Ni la Verdad es una certeza ni la felicidad es probable ni el futuro es predecible ni nuestra identidad es nítida.

El país se recupera de una fractura institucional que alteró y subvirtió el ritmo natural de su decurso político y social e introdujo niveles de violencia hasta ahora desconocidos. El uruguayo asistió, muchas veces, atónito a la predominancia de la intolerancia, la hostilidad, la depredación. Descubrió que su cara de maquillado civilismo no era, muchas veces, más que una máscara, como la de La fragata, que ocultaba el verdadero rostro. Ese proceso ha provocado un verdadero fenómeno en nuestra literatura. Y es el ahondamiento en nuestro pasado como una forma de búsqueda de la huella de nuestra identidad nacional. Es así como el ya mencionado De Mattos entre otros se acerca a la figura de Bernabé Rivera y trata el tema del final de los charrúas en la novela Bernabé, Bernabé. En un pasaje de la ya nombrada novela La fragata... se establece un diálogo en el que se le pregunta a uno de los negros amotinados en la nave y luego capturados:

«Muri, si tus orixás te pusieran en trance de liberarte a costa de arriesgar tu pellejo, ¿qué preferirías?: ¿la libertad o la vida?

-La vida.»



Me es inevitable, ante esta afirmación, remitirme al final de la segunda parte de Fausto de Goethe, donde el protagonista, luego de un interminable peregrinaje a través de todos los estadios de lo humano y de lo suprahumano, después de haber franqueado todas las instancias del amor merced al pacto con Mefistófeles, cuando ya ha alcanzado su plenitud personal exclama:

«A esta idea vivo entregado por completo; es el fin supremo de la sabiduría: solo merece la libertad, lo mismo que la vida, quien se ve obligado a ganarlas todos los días... Quisiera ver una muchedumbre así en continua actividad, hallarme en un suelo libre en compañía de un pueblo también libre. Entonces podría decir al fugaz momento: Detente, pues eres tan bello».

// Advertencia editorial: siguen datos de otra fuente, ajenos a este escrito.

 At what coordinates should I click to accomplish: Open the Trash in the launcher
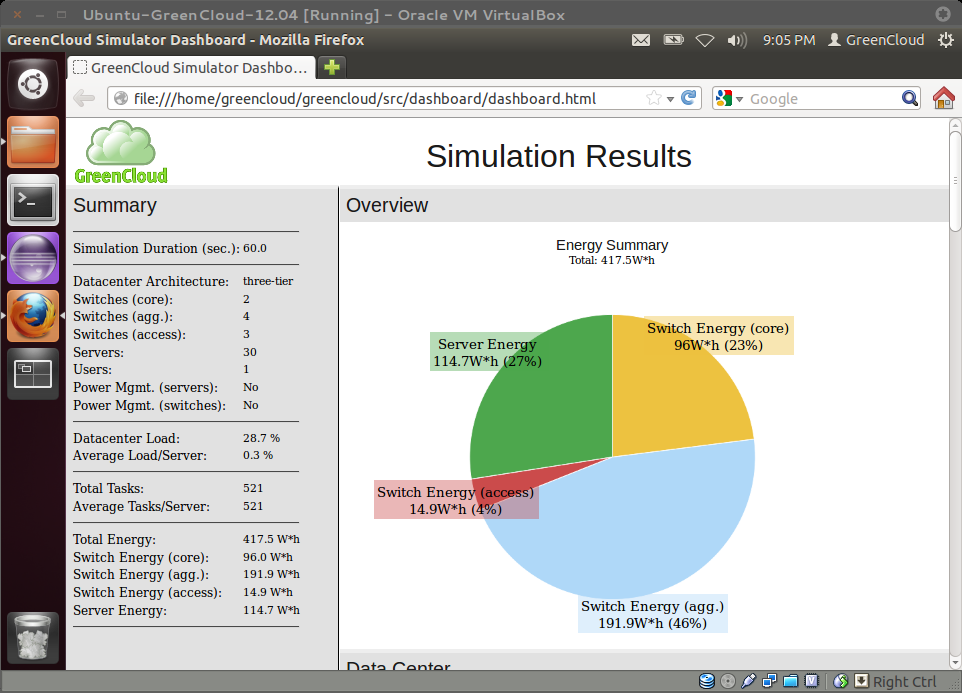point(33,637)
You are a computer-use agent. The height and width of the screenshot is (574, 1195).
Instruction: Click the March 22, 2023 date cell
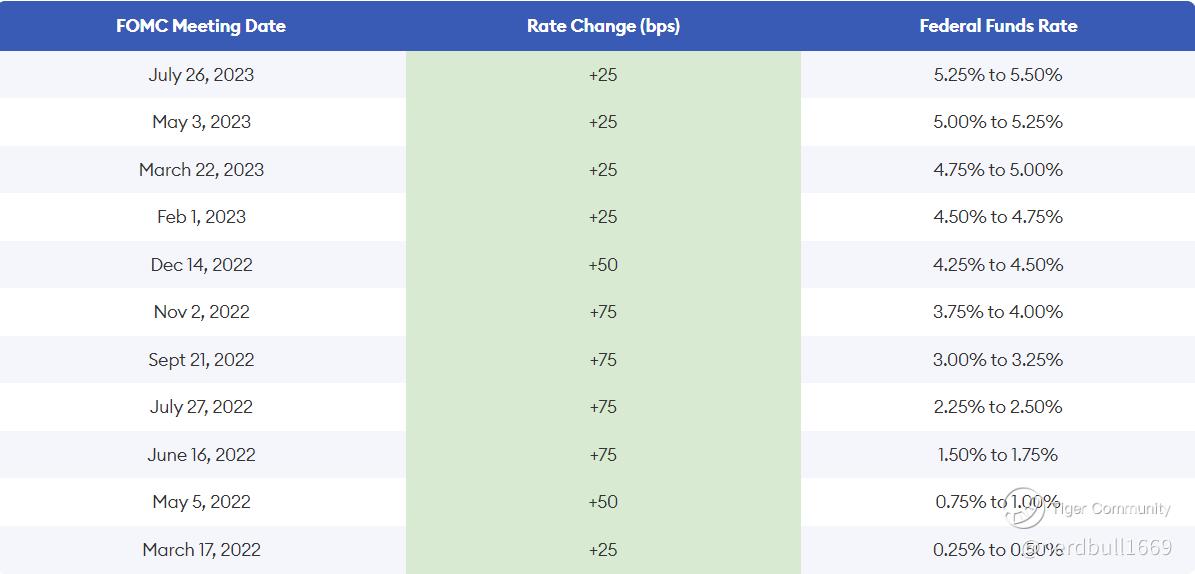[201, 169]
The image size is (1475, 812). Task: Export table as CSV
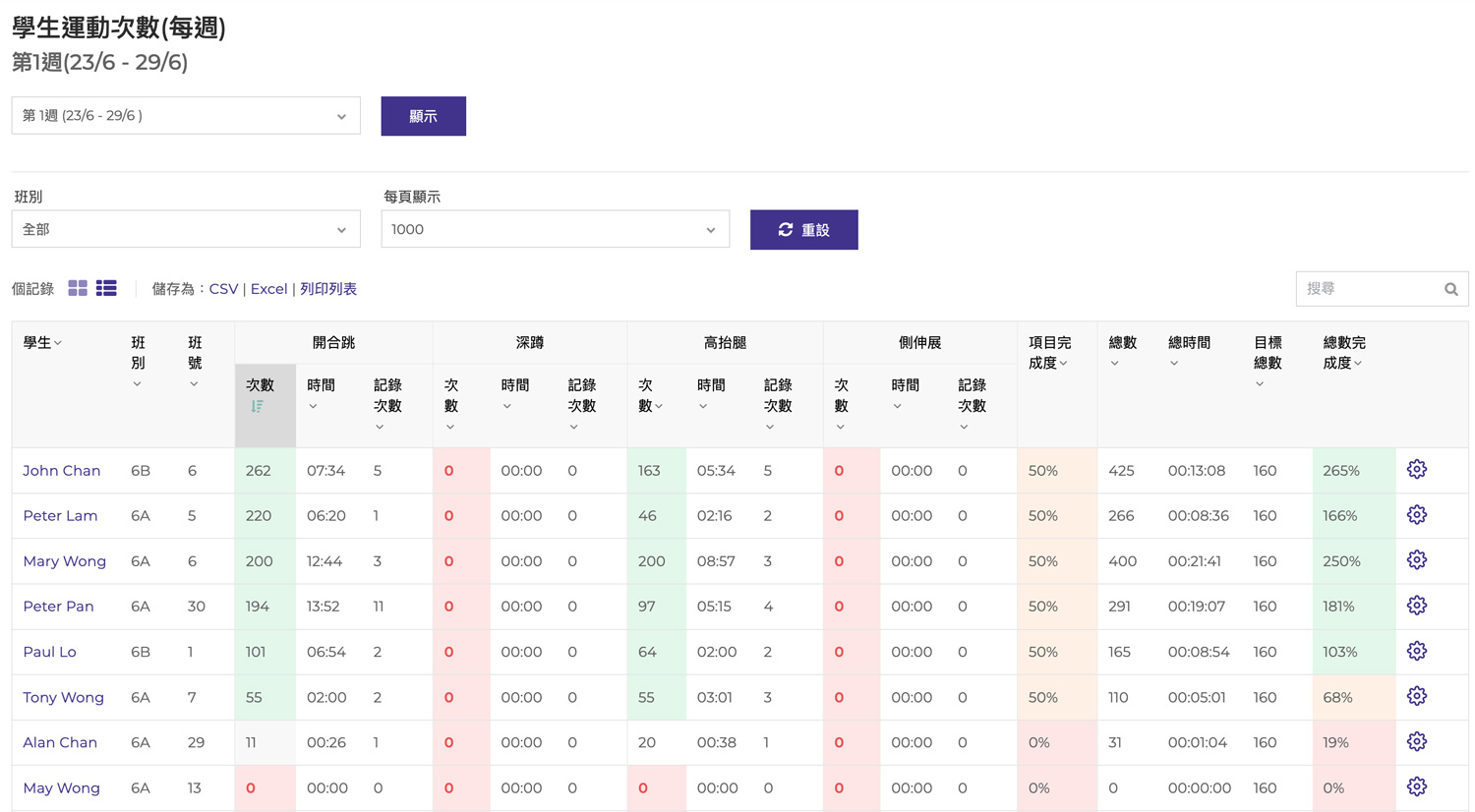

Para Fausto, figura emblemática del hombre romántico y de ese pensamiento que vertebró el siglo XIX a través de los arquetipos de los grandes héroes, la idea de la libertad está indisolublemente unida con la de la vida. No existe esta sin aquella, y sin la actividad. Fausto es el hombre que cree en el desarrollismo y es el paradigma de la Modernidad: la historia de la humanidad, para él, avanza en línea recta y ascendente.

Para el uruguayo de finales de siglo y de milenio esa ecuación no puede ser planteada con tal seguridad. También lo tenemos en la poesía: por ejemplo en esa figura emblemática de nuestra literatura y aun de nuestra cultura como lo es Juana de Ibarbourou, a quien todo el mundo ve, aunque más no sea en los billetes de banco, pero no todo el mundo lee, ya que su persona junto con su obra han quedado abroqueladas detrás de las telarañas de un mito que a veces terminó por asfixiarla, también se ve el «decurso» de la certeza a la duda. Es así como la Juana de los primeros poemas, aquella que expresaba la total afirmación de la vida en el poema «Vida-Garfio» donde desafiaba a la muerte a través de una amorosa resurrección vegetal, o la que llegaba a retar abiertamente a Caronte, el legendario guardián del infierno, sin más armas que la verdad de su juventud y su belleza y la embriaguez de su perfume salvaje, esa misma poeta lanza en su último libro, La pasajera, escrito y publicado al filo de sus ochenta años, libro de la vejez y la elegía, su anatema contra la mentira, pero reconoce el poder inevitable de las máscaras.

Lo vemos en las páginas de «Diario de una isleña VI»:

Fui a un baile de máscaras y era la única que no tenía antifaz, aunque llevaba un vestido de gasa verde agua, con grandes alas bordadas de piedras preciosas.

Todos se asombraban de que no me cubriera el rostro como los demás y muchos me vituperaron por ello.

Me miré al espejo y vi una extraña faz, lúcida y blanca como la de una sibila.

Les dije que me volvería a mi isla a comer líquenes, a soñar cielo, a elegir en la noche estrellas errantes para mi último tocado, y que ni aun entonces usaría máscara.

No lo comprendieron y alguien me tendió con misericordia un pedazo de tul para que me cubriera la cara.

Encontraban que mi desnudez era tan inconveniente como un apóstrofe o un reto.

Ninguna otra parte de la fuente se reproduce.